Baca berita tanpa iklan. Gabung Kompas.com+
Salin Artikel

Apa Tak Lelah Marah-marah Terus ke Anak?

KOMPAS.com – Rasanya setiap orangtua pernah menghadapi perilaku anak yang seolah menguji kesabaran. Entah ketika anak merusak barang, tidak menurut perintah, atau melakukan “kenalakan” lain.

Reaksi kesal orangtua memang hal yang wajar.

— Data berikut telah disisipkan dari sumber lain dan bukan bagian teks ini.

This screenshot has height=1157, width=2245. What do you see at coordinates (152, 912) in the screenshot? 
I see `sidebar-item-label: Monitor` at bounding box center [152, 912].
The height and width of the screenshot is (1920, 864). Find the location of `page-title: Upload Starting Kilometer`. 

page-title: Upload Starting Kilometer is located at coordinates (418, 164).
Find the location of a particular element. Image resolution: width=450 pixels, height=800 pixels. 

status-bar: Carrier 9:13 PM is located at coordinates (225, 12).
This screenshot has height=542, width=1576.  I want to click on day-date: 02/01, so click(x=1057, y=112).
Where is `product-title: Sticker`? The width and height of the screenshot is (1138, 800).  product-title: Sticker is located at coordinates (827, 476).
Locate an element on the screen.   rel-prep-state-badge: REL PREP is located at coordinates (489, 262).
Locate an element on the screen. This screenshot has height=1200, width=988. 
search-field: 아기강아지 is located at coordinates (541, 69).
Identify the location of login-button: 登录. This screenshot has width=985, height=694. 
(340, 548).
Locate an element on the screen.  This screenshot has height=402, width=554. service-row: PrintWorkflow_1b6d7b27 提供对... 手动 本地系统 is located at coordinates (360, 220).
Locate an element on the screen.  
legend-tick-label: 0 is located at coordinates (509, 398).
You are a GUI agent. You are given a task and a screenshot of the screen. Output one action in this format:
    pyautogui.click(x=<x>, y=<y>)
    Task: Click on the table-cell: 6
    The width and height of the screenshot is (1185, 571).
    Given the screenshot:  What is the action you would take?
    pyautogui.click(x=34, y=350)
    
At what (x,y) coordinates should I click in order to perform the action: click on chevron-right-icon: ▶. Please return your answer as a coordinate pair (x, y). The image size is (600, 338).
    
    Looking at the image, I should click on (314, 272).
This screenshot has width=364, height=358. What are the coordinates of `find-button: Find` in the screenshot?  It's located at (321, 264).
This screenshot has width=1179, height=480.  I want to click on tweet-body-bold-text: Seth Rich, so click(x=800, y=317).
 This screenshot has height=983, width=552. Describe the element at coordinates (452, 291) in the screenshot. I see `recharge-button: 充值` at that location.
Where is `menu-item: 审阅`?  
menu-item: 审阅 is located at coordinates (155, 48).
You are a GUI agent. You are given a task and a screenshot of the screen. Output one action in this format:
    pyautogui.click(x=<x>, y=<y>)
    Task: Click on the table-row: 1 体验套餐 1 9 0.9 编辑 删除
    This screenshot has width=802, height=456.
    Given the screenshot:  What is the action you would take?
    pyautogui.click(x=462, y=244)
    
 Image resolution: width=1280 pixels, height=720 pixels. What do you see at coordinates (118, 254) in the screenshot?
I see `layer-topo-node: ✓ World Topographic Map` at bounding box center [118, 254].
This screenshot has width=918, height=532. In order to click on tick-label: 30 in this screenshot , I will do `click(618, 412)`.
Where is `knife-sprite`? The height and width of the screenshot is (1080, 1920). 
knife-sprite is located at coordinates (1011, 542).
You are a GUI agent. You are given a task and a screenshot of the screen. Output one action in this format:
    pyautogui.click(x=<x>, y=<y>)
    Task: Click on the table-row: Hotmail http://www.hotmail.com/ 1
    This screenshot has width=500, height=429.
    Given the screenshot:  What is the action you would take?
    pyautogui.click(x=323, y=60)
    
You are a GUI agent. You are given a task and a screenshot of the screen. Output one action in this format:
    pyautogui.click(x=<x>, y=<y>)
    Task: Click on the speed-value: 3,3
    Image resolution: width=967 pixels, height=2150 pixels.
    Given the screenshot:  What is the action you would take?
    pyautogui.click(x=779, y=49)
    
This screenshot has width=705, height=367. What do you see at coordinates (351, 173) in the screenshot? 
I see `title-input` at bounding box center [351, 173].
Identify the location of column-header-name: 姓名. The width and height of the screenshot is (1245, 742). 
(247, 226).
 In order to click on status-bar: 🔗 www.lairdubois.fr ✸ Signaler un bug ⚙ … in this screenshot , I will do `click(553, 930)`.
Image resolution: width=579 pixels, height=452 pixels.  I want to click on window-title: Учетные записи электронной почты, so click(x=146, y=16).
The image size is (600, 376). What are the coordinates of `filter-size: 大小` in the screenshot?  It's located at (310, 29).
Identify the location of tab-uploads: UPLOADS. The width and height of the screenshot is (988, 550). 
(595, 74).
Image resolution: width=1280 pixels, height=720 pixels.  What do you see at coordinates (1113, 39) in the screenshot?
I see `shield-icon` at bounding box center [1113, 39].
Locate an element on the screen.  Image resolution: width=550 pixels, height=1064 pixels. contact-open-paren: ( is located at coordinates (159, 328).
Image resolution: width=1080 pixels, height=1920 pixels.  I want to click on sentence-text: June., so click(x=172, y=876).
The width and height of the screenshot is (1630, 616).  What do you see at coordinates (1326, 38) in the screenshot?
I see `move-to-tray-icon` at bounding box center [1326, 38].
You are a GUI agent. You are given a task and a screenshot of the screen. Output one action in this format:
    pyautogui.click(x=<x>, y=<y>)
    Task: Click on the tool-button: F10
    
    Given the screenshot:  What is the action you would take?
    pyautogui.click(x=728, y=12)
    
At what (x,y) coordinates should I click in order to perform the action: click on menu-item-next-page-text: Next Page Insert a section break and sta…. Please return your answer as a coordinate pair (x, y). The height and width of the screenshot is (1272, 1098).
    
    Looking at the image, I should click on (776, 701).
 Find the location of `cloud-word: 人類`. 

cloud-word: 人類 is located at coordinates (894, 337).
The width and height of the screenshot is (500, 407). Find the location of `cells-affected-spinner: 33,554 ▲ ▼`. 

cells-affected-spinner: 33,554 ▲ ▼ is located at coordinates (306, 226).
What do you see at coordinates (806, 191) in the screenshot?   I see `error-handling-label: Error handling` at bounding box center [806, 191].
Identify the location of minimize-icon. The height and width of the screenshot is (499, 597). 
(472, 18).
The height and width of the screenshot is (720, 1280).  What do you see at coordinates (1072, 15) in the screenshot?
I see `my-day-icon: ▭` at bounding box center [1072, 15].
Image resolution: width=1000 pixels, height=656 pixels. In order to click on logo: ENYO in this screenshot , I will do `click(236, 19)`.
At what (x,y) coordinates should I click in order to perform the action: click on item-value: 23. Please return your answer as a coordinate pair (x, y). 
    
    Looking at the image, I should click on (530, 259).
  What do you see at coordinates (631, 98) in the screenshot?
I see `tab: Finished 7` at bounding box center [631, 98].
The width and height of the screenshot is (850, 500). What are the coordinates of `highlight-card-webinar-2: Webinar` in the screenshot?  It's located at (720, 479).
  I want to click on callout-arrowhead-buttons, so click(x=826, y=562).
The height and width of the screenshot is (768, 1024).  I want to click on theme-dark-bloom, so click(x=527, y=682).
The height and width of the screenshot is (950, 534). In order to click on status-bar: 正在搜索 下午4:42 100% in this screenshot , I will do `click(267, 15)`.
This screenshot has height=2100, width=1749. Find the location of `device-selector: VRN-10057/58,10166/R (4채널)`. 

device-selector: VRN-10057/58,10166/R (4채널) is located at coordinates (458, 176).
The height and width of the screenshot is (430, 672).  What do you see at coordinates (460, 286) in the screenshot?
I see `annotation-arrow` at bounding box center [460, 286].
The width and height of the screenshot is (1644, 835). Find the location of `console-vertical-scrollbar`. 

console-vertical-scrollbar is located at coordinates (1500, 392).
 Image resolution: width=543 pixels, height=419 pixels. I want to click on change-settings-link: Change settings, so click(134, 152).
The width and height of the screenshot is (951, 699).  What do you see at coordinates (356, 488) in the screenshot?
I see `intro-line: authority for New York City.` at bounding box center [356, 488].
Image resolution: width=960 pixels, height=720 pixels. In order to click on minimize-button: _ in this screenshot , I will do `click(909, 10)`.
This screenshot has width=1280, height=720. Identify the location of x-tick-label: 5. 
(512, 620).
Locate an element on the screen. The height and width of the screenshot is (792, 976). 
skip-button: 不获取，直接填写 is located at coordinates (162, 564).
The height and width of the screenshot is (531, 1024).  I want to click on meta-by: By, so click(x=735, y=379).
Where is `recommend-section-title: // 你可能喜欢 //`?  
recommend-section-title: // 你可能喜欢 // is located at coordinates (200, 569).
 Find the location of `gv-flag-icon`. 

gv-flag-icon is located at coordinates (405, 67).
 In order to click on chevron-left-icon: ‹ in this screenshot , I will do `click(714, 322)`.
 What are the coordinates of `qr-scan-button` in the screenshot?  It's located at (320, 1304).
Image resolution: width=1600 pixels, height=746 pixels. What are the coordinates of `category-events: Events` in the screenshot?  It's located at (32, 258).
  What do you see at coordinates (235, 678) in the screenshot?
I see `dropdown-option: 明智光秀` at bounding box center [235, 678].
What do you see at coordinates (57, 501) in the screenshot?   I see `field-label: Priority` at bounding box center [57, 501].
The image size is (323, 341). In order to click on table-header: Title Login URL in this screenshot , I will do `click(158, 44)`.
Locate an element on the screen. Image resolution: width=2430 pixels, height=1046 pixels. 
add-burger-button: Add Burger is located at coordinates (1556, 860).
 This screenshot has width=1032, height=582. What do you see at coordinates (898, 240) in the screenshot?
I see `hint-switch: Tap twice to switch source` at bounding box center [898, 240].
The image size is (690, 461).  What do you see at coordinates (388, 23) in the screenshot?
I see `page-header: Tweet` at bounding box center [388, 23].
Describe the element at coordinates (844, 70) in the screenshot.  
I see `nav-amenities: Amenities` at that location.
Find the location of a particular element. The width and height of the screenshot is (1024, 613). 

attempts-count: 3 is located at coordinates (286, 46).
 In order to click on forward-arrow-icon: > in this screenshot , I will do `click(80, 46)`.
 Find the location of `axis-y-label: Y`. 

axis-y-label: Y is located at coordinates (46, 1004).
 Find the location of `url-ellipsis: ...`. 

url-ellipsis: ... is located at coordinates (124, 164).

Namun, meledakkan kemarahan dengan membentak, berkata kasar, atau memberi hukuman fisik, dapat berdampak buruk bagi perkembangan anak.

Dalam sebuah survei terhadap orangtua yang memiliki anak berusia 0-24 bulan, terungkap bahwa semakin besar usia anak, makin sering orangtua menggunakan pendekatan hukuman untuk mendisiplinkan anaknya.

Misalnya saja dengan mengancam, berteriak marah, atau memberikan “time-out” (anak harus berdiam diri di satu tempat selama beberapa waktu).

Mendidik anak dengan kekerasan terbukti hanya menghasilkan gangguan perilaku pada anak.

Menurut psikolog Nadia Emanuella Gideon, M.Psi, kecenderungan orangtua dalam mengasuh hanya berfokus pada mengubah perilaku anak dan berusaha mengubahnya menjadi lebih baik.

“Pendekatan yang sering dipakai orangtua adalah perubahan perilaku anak. Padahal, seharusnya dicari tahu mengapa anak melakukan suatu perilaku,” kata Pendiri dan Direktur Jakarta Child Development Center (JCDC) ini dalam acara media diskusi yang diadakan secara virtual (17/7).

Nadia mencontohkan salah satu kliennya, seorang ibu yang berkonsultasi karena anaknya sering memukul temannya. Ibu tersebut ingin agar anaknya menghentikan perilaku buruk itu dan menjadi lebih baik.

Menurut Nadia, seharusnya orangtua mencari tahu mengapa anaknya itu suka memukul, bukan langsung ingin mengubah perilakunya.

Ketika anak sedang tantrum kebanyakan orangtua juga menganggap anaknya sedang mencari perhatian, sehingga orangtua memberi konsekuensi dengan mengabaikan anak.

Dalam banyak kasus bisa jadi anak rewel dan tantrum karena merasa bosan, stres, sedang ingin ditemani, atau lapar. Akan tidak efektif kalau orangtua malah menghukum anak. Selain itu, anak pun malah akan stres.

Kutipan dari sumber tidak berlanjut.